The Prioritized Experience Replay Buffer

Complete set of keywords: reinforcement learning, memory, dataset, dreaming.

This is a draft for a research idea.

Todo

read Daniel Takeshis blogpost about Understanding Prioritized Experience Replay
read the catastrophic inference wiki article for pointers to other research on how to prevent it

Intro

Prioritized Experience Replay (PER) is a technique that was introduced by [5] Schaul et al. in 2015. The method aims to improve the performance of the Experience Replay (ER) buffer that lets Reinforcement Learning agents learn quicker by replaying transitions that were observed by another (old) policy (=off-policy learning).
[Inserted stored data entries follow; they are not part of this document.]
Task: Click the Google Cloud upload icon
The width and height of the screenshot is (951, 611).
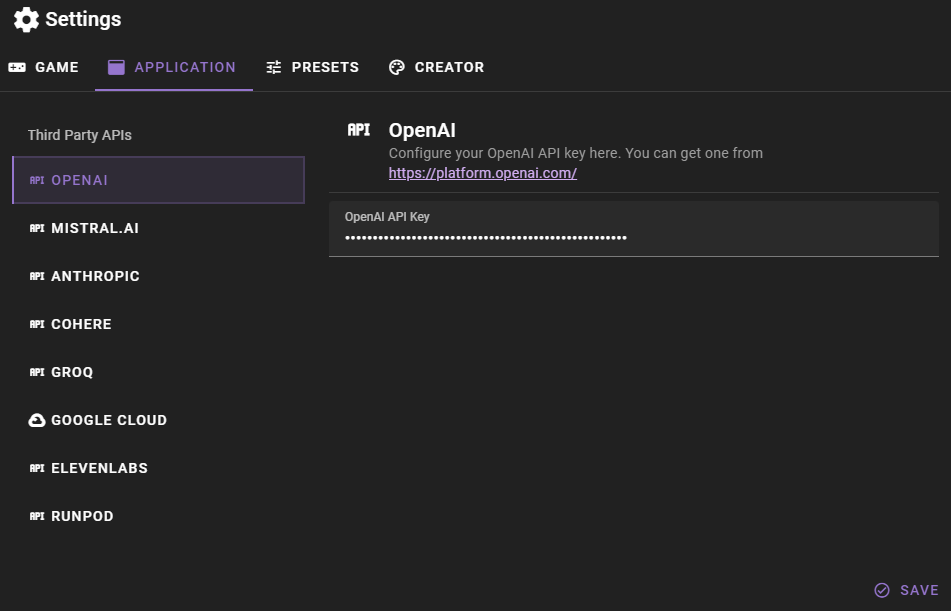Action: tap(37, 420)
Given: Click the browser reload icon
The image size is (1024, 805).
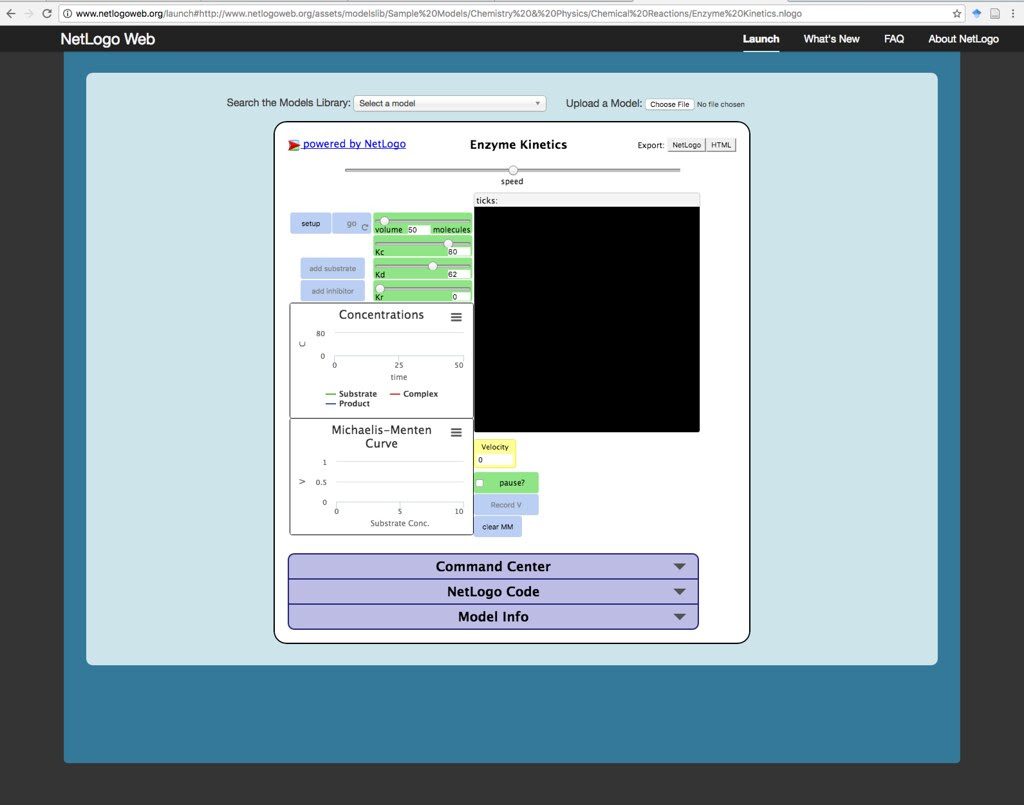Looking at the screenshot, I should (47, 14).
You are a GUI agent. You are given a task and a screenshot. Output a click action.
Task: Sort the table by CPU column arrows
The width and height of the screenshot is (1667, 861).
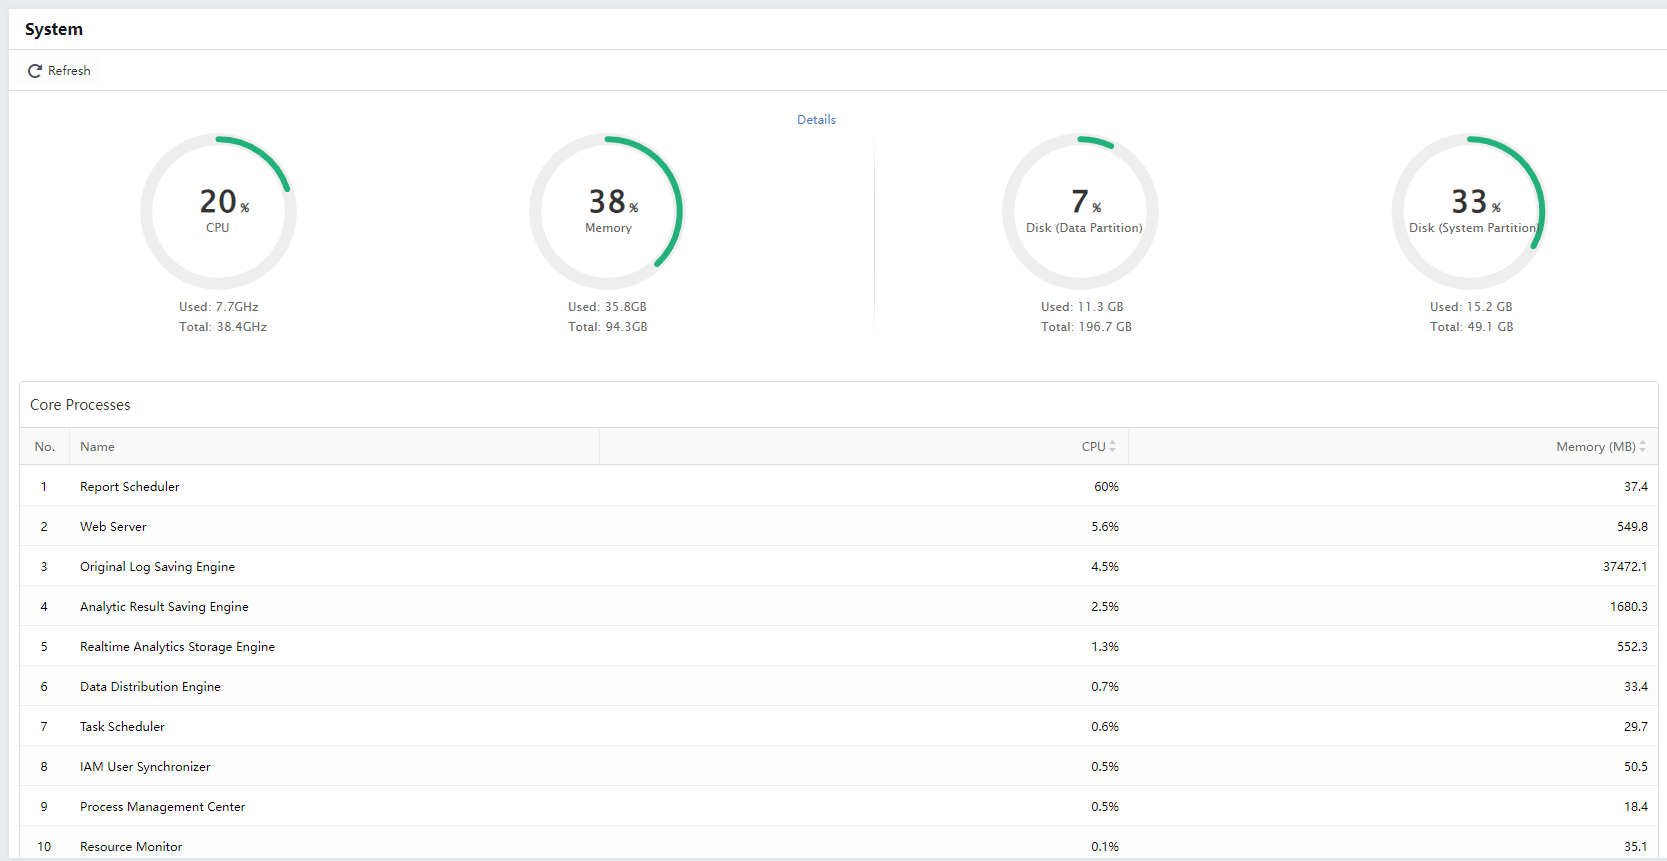click(1112, 447)
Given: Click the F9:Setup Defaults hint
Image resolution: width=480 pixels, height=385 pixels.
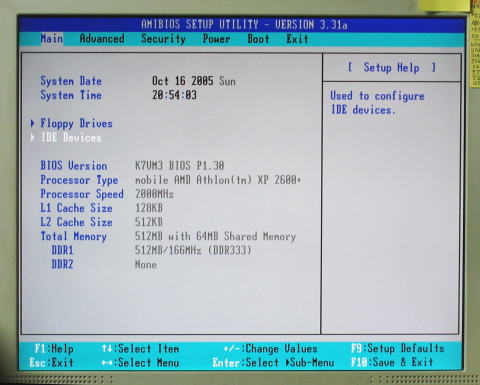Looking at the screenshot, I should [398, 348].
The idea is to sample experiences in the buffer with a probability that is proportional to the TD-error of the experience, because we can learn the most from transitions that have a high TD-error (where the agents prediction was the most off the target).

Replay buffers resemble some similarity to humans learning in their sleep by replaying important series of transitions (=dreaming) that were experienced during the day to consolidate them into long-term memory [7] and learn from them to develop problem-solving skills [8].

\[\begin{align*} \text{Experience Replay} \; &\hat{=} \; \text{Dreaming} \\ &\hat{=} \; \text{Consolidation of new knowledge into long-term memory (and quicker learning)} \end{align*}\]

Right now, the long term memory is only represented by the Neural Network, but maybe we can mimick a long-term memory by compressing experiences into a seperate long-term memory buffer that the Neural Network relearns from.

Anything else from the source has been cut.